■ **What the task asks**
Print the stretch of the Social Security disability appeals text from "Hearing by an" through "of your case.", word for word.

■ **Given text**
########################################
Most Social Security disability claims are denied at the initial application stage. These claims can eventually proceed to a hearing with an Administrative Law Judge (ALJ). It’s important to prepare for your hearing.
First, let’s revisit the Social Security Disability appeals process for a quick refresher.
Different Types of Appeals
Once you have made the decision to appeal a denied claim, you’ll have access to four different levels of appeals. Let’s review Social Security’s definition of each type of appeal below:
Reconsideration: A reconsideration is a complete review of your claim by someone who did not take part in the first determination. During this process, Social Security will look at all the evidence submitted in the original determination plus any new evidence. Reconsideration can be medical or non-medical depending on the reasons why your claim was denied at the initial step.
Hearing by an Administrative Law Judge: If your claim is denied at the reconsideration level, you can request a hearing conducted by an Administrative Law Judge (ALJ) who had no part in the original determination or the reconsideration of your case.
Appeals Council Review: If your claim progresses to a hearing with the ALJ and you disagree with their decision, you can request an Appeals Council Review. The Appeals Council looks at all requests for review. It may deny a request if it believes the hearing decision is in accordance with Social Security law and regulations. If the Appeals Council decides to review your case, it will either decide your case itself or return it to an administrative law judge for further review.
########################################
Stored items
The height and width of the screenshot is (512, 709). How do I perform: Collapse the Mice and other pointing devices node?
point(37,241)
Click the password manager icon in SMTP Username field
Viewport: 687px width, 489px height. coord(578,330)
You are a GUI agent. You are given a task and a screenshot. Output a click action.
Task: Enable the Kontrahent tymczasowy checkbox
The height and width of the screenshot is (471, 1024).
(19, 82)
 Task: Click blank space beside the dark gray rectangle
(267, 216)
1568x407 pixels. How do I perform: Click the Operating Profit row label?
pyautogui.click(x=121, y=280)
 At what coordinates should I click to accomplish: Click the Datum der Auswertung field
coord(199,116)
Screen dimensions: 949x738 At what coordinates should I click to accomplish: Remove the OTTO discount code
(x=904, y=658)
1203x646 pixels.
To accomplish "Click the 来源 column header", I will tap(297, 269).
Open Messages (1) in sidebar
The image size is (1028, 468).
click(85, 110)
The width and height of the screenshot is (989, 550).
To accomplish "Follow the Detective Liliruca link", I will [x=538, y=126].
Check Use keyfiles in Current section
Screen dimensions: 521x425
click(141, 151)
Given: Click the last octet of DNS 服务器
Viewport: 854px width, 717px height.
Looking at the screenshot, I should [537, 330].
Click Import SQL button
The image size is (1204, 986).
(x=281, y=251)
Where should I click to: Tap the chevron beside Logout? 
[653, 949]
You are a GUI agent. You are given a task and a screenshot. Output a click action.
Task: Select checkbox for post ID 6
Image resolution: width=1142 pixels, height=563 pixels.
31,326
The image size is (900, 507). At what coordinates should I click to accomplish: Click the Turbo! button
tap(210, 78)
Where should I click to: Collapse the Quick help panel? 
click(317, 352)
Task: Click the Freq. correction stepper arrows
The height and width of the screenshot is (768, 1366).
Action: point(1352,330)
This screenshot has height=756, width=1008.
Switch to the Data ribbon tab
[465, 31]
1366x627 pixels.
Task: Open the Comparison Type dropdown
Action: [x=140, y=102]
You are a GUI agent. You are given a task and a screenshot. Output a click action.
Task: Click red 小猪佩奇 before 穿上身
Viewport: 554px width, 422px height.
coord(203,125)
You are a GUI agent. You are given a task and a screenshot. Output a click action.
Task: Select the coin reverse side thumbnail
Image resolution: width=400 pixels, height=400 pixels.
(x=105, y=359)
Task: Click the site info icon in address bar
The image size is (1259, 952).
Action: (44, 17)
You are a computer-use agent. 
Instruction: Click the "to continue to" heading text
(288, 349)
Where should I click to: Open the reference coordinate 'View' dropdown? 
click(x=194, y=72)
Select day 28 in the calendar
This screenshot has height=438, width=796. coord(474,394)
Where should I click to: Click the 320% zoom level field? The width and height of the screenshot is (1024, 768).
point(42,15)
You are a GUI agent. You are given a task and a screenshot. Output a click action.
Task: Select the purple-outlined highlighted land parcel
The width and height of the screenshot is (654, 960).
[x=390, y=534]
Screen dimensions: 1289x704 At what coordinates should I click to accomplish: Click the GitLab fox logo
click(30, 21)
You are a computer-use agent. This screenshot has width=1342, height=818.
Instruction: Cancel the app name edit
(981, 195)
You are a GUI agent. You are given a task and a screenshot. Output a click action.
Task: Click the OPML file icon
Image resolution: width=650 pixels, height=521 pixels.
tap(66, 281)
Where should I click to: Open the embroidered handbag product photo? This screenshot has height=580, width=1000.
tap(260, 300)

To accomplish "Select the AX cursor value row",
########################################
■ **Task answer**
Hearing by an Administrative Law Judge: If your claim is denied at the reconsideration level, you can request a hearing conducted by an Administrative Law Judge (ALJ) who had no part in the original determination or the reconsideration of your case.